I also found Omote-3D, a company that will print a three dimensional miniature of you. Tired of a flat family portrait? Get a 3D print with miniatures of you and your family and friends! Then again, my daughter and I were in a mall recently and came across a hallway shop with laser cut three dimensional family portraits. People looked like they were frozen in chunks of glass. Mini Me plastic models of people might be fun but feel strange. Sadly, Omote-3D looks like an art project from 2012-2013 and appears to have shut down.
Another Duck Duck Go search result led to the AskMen.com site (“Become a Better Man”) which led to an article about Amazon opening up a 3D store where you can 3D printed products, as of July 2014. Most of their items are small objects like phone cases. It has potential if you can upload your own designs but that doesn’t appear to be an option.
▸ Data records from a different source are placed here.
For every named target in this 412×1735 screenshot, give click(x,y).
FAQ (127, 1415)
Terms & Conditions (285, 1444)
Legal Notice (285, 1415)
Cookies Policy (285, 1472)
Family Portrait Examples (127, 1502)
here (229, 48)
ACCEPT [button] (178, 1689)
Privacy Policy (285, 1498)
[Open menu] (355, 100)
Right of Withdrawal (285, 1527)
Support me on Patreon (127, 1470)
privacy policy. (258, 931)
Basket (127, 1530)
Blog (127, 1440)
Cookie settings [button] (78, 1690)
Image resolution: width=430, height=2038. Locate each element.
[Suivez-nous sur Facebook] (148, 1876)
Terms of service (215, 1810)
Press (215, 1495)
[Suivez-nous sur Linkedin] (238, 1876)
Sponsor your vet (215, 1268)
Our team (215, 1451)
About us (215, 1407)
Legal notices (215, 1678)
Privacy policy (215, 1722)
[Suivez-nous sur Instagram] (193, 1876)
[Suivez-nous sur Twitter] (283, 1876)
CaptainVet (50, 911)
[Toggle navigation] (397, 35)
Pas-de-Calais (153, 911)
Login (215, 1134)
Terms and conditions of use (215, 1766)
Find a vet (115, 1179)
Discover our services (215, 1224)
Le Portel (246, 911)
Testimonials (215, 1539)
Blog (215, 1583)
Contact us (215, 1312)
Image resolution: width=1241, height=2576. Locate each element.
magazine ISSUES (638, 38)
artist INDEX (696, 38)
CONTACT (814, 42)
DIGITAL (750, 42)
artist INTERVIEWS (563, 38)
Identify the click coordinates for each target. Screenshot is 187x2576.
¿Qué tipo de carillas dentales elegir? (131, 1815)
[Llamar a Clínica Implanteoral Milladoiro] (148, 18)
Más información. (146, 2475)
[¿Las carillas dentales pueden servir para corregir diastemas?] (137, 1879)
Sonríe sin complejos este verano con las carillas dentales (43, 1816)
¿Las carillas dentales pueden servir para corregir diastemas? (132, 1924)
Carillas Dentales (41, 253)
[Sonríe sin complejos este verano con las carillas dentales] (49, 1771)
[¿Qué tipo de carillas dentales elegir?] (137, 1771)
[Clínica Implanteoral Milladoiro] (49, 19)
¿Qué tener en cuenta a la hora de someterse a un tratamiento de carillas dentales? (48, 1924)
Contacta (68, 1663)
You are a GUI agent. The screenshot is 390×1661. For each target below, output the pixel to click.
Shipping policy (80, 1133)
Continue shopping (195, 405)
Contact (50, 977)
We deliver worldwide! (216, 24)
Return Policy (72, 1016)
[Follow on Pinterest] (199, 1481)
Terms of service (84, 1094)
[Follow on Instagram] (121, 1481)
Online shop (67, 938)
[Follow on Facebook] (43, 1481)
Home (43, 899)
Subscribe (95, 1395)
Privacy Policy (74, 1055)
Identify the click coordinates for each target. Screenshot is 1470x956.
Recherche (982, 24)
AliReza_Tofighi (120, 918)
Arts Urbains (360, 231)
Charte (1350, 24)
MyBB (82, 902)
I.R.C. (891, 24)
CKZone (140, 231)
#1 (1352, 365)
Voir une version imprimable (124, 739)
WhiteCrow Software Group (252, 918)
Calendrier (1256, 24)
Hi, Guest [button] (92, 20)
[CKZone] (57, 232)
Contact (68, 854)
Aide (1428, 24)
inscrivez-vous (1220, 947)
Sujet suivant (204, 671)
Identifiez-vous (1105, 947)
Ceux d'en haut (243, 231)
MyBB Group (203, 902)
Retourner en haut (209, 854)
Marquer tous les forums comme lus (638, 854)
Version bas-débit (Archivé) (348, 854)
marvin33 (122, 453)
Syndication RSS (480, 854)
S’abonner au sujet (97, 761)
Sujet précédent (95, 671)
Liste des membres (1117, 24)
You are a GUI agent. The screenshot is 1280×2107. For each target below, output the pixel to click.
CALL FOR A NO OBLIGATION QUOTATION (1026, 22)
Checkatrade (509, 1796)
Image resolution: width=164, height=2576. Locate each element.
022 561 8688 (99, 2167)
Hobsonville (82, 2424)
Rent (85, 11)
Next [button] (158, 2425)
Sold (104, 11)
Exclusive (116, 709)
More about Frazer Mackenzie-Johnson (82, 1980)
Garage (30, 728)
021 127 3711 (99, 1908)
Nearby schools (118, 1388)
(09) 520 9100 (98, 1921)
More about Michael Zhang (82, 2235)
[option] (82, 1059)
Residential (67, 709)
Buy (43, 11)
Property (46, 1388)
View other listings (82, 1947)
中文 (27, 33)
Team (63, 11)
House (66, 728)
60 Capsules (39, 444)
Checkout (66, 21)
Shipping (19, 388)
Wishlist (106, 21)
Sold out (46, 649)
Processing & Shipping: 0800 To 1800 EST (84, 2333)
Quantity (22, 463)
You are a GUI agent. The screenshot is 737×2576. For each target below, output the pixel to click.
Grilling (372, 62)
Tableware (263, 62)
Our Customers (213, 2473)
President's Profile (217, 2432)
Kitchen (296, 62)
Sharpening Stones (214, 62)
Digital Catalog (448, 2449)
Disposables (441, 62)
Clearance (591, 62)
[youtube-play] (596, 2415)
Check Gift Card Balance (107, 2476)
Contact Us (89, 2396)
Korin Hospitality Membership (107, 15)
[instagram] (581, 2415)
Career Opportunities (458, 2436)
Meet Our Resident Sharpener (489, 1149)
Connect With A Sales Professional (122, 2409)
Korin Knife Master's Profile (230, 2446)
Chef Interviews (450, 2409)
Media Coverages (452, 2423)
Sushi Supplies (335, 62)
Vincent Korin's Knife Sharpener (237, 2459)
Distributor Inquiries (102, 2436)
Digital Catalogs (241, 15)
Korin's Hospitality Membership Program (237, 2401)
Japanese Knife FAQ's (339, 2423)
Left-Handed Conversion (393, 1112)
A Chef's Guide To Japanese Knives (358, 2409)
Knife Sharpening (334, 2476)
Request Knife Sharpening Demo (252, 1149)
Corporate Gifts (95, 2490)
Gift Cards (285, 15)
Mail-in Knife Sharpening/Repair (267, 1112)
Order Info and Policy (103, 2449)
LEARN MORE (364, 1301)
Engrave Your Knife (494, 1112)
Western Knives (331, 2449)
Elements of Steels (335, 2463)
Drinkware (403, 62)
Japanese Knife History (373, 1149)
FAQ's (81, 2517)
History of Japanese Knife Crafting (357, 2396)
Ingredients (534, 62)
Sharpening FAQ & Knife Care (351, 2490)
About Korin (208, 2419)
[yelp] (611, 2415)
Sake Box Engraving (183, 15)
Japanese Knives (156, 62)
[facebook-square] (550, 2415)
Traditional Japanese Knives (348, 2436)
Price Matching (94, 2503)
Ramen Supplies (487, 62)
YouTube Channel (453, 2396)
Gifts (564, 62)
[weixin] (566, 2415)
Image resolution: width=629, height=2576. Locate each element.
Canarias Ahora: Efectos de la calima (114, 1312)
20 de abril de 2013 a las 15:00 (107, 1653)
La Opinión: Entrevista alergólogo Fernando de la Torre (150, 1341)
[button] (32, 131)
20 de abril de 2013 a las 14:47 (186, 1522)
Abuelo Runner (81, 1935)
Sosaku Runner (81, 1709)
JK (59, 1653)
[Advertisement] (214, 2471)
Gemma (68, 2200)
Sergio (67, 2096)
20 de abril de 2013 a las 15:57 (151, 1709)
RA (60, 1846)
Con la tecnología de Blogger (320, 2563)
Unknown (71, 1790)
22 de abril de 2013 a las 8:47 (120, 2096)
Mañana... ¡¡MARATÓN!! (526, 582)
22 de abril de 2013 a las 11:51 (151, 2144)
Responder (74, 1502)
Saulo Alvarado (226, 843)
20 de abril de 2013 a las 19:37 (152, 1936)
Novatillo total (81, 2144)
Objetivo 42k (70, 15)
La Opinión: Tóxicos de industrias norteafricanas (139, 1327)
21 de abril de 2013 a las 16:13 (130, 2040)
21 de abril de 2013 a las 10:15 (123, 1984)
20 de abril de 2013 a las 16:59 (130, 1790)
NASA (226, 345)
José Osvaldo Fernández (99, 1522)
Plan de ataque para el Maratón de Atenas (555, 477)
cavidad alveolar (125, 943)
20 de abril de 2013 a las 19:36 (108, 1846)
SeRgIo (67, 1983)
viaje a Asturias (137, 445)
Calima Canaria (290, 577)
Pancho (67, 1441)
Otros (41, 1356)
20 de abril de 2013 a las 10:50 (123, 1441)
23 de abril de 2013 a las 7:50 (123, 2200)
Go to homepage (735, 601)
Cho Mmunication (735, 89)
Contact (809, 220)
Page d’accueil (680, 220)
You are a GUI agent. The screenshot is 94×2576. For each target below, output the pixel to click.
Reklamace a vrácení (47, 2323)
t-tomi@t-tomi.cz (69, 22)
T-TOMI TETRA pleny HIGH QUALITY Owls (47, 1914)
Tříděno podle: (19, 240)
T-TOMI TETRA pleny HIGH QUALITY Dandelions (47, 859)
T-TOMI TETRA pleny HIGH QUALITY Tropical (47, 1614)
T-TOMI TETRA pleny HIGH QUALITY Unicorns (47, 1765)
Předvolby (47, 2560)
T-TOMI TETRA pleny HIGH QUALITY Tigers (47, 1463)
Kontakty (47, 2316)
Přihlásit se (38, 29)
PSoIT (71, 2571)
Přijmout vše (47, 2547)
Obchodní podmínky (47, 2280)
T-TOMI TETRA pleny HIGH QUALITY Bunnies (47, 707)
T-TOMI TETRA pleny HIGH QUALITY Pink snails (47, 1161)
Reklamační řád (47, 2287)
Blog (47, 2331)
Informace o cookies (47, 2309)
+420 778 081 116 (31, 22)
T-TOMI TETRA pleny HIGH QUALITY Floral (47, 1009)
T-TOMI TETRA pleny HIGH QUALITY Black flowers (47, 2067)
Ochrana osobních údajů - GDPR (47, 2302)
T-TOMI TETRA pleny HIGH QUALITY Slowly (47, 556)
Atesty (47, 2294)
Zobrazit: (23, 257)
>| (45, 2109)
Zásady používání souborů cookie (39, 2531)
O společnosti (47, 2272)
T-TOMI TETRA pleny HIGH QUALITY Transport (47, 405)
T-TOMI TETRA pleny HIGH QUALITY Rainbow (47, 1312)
Also while at Maker Faire NYC this year, I asked someone who has at least one 3D print shop in New York City what people printed besides phone cases. He mentioned there’s a group that works with schools to print small prosthetic devices. Kids get to see how the printers can solve a real problem and make a small difference. People who need prosthetic devices get help. The group is called e-NABLE and here’s their description of how they help people use 3D printers:
“There are people around the Globe — 3d printing fingers and hands for children they will never meet, classes of high school students who are making hands for people in their local communities, a group of people that are risking their lives to get these devices onto people in 3rd World countries and new stories every day of parents working with their children to make a hand together.”
Perhaps most interesting is using customization, crowd sourcing, and technology to help people. The “create something for yourself” aspect of 3D printing is obvious. e-NABLE shows this technology has even wider possibilities.
And since I can’t top the positive vibes of e-NABLE, probably I should stop and say we’ve answered the original questions.